14 Nov 2021
Deana Taheri, Bobbi Johnson
Transplant takes audiences on a metaphorical and metaphysical tour of multi-culturalism and the challenges of belonging, led by its English-Iranian writer and star Deana Taheri and director Vanessa Vivas.
The short follows Mahasti (Taheri) as she navigates various mental states which leave her questioning her own reality. In some she sits across from a therapist (Bobbi Johnson) who bombards her with questions about her personal life and relationships. In others she receives visions of faraway lands, that come to her with a surprisingly familiar feel. Making sense of the montage becomes increasingly stressful, and Mahasti yearns for something that feels like home.
Transplant provides heavy doses of symbolism and visual metaphor which makes it a stimulating watch, but in turn also makes the short seriously inaccessible and difficult to connect to emotionally. The piece is clearly a passion project of Deana Taheri’s, and her personal story and experience of living an international life, torn between cultures, is essential knowledge for viewers. Without this understanding, the film is otherwise barely legible from a storytelling perspective. Cinema should not be bound to hold the hands of audiences at all times, and the very best films usually come from a deeply personal place. But there is also a reasonable expectation that some semblance of story can break through.

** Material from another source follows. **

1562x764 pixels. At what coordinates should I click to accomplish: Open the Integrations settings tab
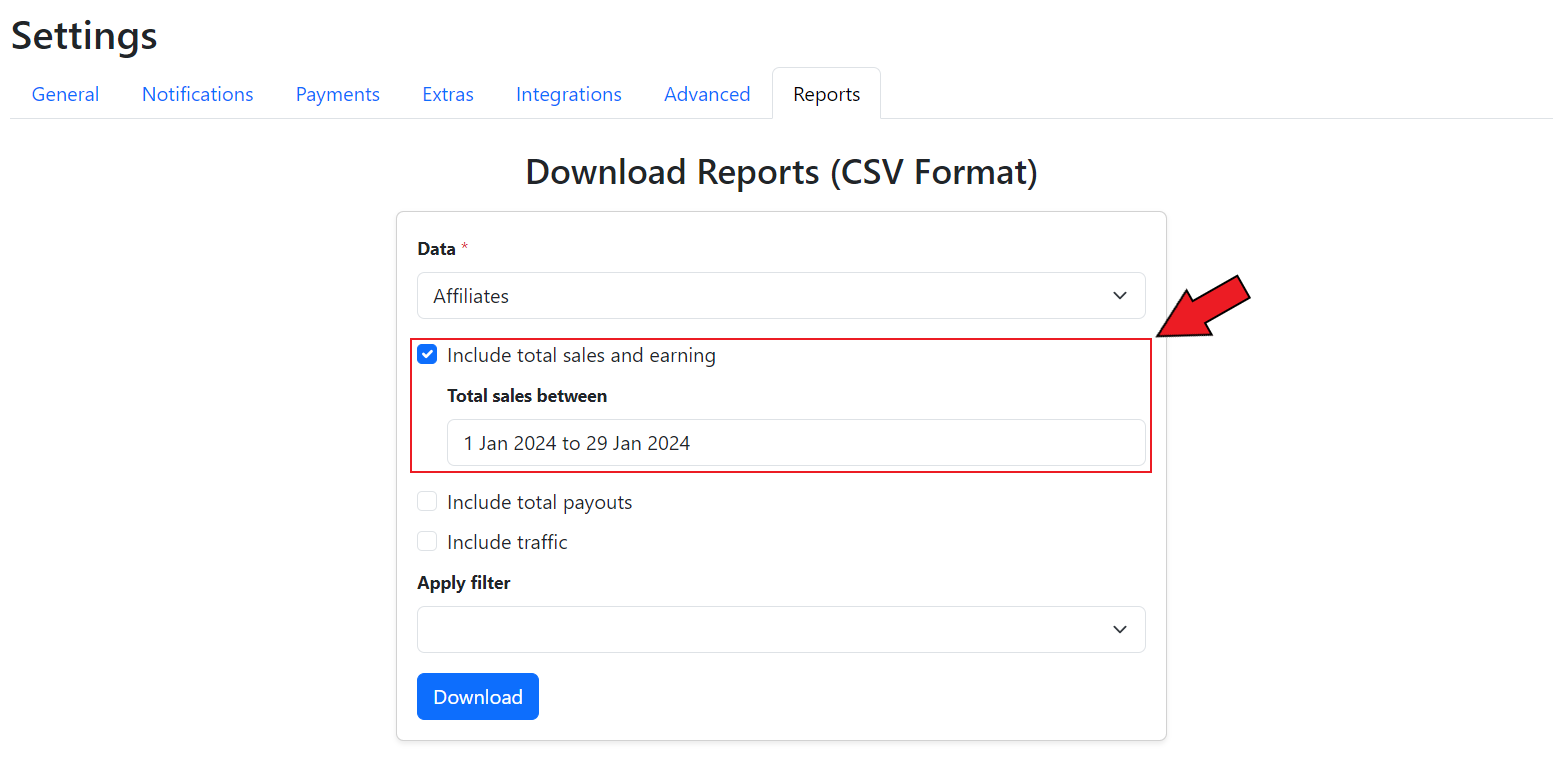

It’s a shame Transplant does not really communicate it’s point or it’s heart, because upon understanding it is an interesting portrayal of internal divide. Mahasti’s inability to place herself is a battle even she does not seem to know she is fighting, and the impact on her is well-portrayed by Taheri. The frantic and stressful pace in the therapist’s office contrasts effectively with the relaxed, zen-like calm when imagery of faraway cities and life are overlayed with a controlled and tranquil voiceover. Coming to terms with different homelands and heritages, and therefore coming to terms with yourself, is at the film’s heart – and these techniques relay this brilliantly.
These scenes are further enhanced by excellent use of sound effects such as a throbbing heartbeat from an unknown abyss, or the sharp and piercing sonic strikes that impact the viewer as much as Mahasti. It’s these techniques that grab audience attention and implant them in the protagonist’s place. Director Vanessa Vivas also provides some brilliant visual innovation, and the use of camera placement for example does portray the stories of the scenes well. It is just a shame the story itself could not have knitted together these stimulating scenes a little more accessibly.
The personal story at the heart of Transplant makes it an endearing and admirable short film. It’s just a shame that a creative and innovative project, which clearly puts great value of symbolic storytelling, could not have been a little more coherent with the themes that drive it. Films should intrigue and leave audiences wanting to find out more without leaving them totally perplexed. Transplant is too elusive for its own good, which is a shame as it is well worth the background reading.